[Stored data entries]

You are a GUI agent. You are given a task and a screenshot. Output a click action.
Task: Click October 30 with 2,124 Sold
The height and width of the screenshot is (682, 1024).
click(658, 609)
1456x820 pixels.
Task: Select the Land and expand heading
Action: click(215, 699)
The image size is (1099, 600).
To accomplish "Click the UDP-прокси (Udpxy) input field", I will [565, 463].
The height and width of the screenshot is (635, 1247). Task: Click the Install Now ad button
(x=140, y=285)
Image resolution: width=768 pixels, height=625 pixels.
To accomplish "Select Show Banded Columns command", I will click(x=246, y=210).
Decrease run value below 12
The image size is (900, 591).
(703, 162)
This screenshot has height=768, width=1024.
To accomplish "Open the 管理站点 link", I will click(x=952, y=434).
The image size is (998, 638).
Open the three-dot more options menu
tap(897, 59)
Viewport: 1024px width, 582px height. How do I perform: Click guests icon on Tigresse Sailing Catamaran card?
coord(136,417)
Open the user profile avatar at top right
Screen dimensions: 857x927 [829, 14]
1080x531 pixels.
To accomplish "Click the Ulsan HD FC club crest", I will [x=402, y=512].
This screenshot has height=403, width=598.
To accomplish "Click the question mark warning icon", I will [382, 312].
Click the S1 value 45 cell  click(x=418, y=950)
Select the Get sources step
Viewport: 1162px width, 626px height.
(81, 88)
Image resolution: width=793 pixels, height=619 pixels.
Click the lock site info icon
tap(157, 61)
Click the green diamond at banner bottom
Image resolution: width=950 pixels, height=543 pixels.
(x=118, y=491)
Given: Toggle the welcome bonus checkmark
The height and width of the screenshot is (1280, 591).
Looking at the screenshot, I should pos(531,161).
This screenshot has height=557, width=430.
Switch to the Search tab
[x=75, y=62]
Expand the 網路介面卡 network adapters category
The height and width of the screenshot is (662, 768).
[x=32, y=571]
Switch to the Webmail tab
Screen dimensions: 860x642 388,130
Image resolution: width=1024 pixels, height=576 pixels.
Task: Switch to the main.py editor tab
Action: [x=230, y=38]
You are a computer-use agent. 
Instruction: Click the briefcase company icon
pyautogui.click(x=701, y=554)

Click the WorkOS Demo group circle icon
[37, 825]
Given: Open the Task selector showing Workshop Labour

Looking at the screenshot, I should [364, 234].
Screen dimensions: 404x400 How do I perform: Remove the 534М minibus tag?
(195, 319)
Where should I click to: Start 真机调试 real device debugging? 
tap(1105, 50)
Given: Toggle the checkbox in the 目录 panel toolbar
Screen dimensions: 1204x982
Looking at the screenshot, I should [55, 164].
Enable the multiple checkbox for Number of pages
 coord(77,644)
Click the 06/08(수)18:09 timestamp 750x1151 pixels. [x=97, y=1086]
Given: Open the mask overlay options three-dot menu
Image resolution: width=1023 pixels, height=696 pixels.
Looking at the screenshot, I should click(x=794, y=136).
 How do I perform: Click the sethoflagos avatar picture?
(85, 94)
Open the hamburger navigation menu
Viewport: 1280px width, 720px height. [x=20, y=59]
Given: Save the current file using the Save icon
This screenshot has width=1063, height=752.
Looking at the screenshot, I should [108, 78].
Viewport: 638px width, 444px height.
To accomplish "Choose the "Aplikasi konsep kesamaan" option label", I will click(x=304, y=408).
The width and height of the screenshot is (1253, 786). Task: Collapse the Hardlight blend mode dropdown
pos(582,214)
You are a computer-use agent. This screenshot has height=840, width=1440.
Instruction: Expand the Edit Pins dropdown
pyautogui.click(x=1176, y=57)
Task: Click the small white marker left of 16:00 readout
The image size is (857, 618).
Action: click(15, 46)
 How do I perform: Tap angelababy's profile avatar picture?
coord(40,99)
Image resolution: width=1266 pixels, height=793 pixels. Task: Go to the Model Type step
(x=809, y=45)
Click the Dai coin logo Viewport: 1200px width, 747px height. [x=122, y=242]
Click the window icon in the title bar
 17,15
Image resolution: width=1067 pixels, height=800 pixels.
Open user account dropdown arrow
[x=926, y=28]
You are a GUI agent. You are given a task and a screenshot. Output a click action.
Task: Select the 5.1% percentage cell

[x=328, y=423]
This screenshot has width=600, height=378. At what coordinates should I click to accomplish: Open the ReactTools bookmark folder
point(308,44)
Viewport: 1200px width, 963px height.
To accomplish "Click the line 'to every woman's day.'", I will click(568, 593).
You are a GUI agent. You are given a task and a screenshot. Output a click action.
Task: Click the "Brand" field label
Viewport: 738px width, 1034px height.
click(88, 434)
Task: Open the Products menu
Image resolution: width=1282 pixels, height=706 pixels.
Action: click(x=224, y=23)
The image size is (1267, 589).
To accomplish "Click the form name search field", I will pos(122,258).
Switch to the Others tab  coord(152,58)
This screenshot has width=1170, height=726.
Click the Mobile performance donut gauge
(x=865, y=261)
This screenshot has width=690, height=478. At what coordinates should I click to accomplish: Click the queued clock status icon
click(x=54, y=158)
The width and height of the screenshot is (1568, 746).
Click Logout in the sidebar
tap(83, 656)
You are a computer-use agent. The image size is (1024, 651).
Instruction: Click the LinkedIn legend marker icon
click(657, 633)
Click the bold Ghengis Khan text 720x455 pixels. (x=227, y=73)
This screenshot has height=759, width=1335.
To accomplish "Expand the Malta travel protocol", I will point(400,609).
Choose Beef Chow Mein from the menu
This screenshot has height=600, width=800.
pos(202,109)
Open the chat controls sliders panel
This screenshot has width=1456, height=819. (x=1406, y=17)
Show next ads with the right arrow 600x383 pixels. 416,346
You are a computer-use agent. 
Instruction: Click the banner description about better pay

• [WHAT TO DO] Only the lines above starting at the one containing "Click the window icon in the title bar" and ending at the one containing "Task: Open the Products menu", both included, are to be returned, exactly as they read.

• [RESPONSE]
Click the window icon in the title bar
 17,15
Image resolution: width=1067 pixels, height=800 pixels.
Open user account dropdown arrow
[x=926, y=28]
You are a GUI agent. You are given a task and a screenshot. Output a click action.
Task: Select the 5.1% percentage cell

[x=328, y=423]
This screenshot has width=600, height=378. At what coordinates should I click to accomplish: Open the ReactTools bookmark folder
point(308,44)
Viewport: 1200px width, 963px height.
To accomplish "Click the line 'to every woman's day.'", I will click(568, 593).
You are a GUI agent. You are given a task and a screenshot. Output a click action.
Task: Click the "Brand" field label
Viewport: 738px width, 1034px height.
click(88, 434)
Task: Open the Products menu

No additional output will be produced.